Additional analyses can aim at analysing (1) whether wild seal movements – or segments of the trips – can be described as random movements, thereby deviating from classic thoughts of seal movements being guided by either external or internal sensory cues (e.g. Hanke and Reichmuth 2022), (2) whether wild seal movements correlate with oceanographic parameters (e.g. Chevaillier et al., 2014) or (3) how the movement patterns of wild harbour seals deviate from those of grey seals (Halichoerus grypus).
Besides the mentioned fields of research, we want to allow and encourage the PhD student to develop own ideas to work on fostering the PhD student’s independence and intrinsic motivation. The project will benefit from the decades-long experience of Dr. Vincent and Prof. Dr. Hanke working on wild and captive seals, respectively, and the availability of data from over two hundred of tagged seals, provided over 1.2 millions of GPS locations over the last two decades.

Since its creation in 1993, La Rochelle Université has been on a path of differentiation.

Thirty years later, as the university landscape recomposes itself, it continues to assert an original proposition, based on a strong identity and bold projects, in a human-scale establishment located in an exceptional setting.

Anchored in a region with highly distinctive coastal features, La Rochelle Université has turned this singularity into a veritable signature, in the service of a new model. Its research it addresses
the societal challenges related to Smart Urban Coastal Sustainability (SmUCS).

The new recruit will join the Pelagis Observatory.

Cotuelle: University of Rostock (UROS), Germany. Faculty for Mathematics and Natural Sciences, Institute for Biosciences, Neuroethology.

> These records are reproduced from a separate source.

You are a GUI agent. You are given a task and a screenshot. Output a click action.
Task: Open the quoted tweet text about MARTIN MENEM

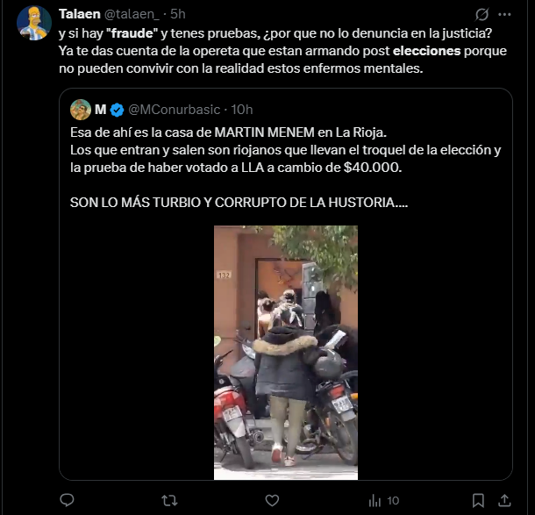[286, 168]

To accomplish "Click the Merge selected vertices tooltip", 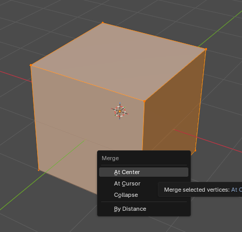I will [200, 190].
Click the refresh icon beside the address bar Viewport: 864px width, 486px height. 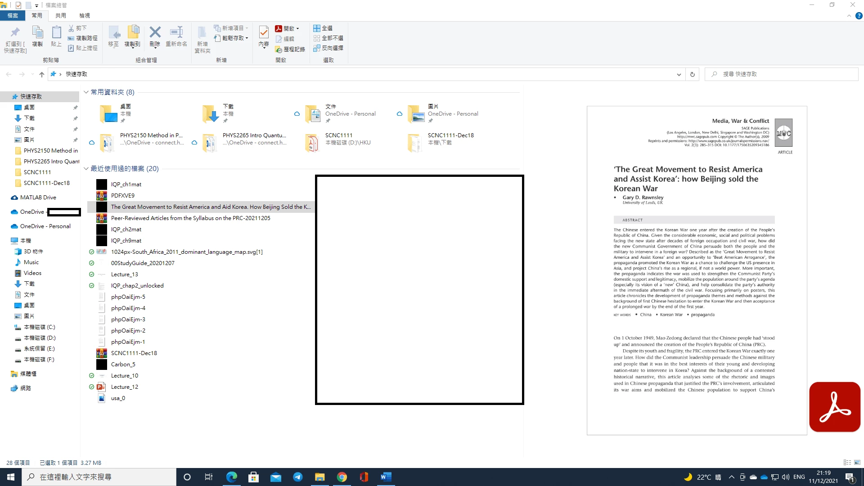coord(692,74)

We seek an MSc student (Master in the field of Natural Sciences, Mathematics, or Informatics) with strong background in statistical data analysis and related computational methods. The applicant has to be proficient in using data analysis software packages like R, or similar, and has to have profound skills in programming in Python, C++ or a similar programming language. Preferably, the applicant has already analysed/worked with large GPS data sets. The candidate should also be proficient in scientific literature searching and reading, and scientific writing in English. The PhD candidate is expected to work with different partners located in different countries and should demonstrate good communication skills in English and willingness to work in an international team.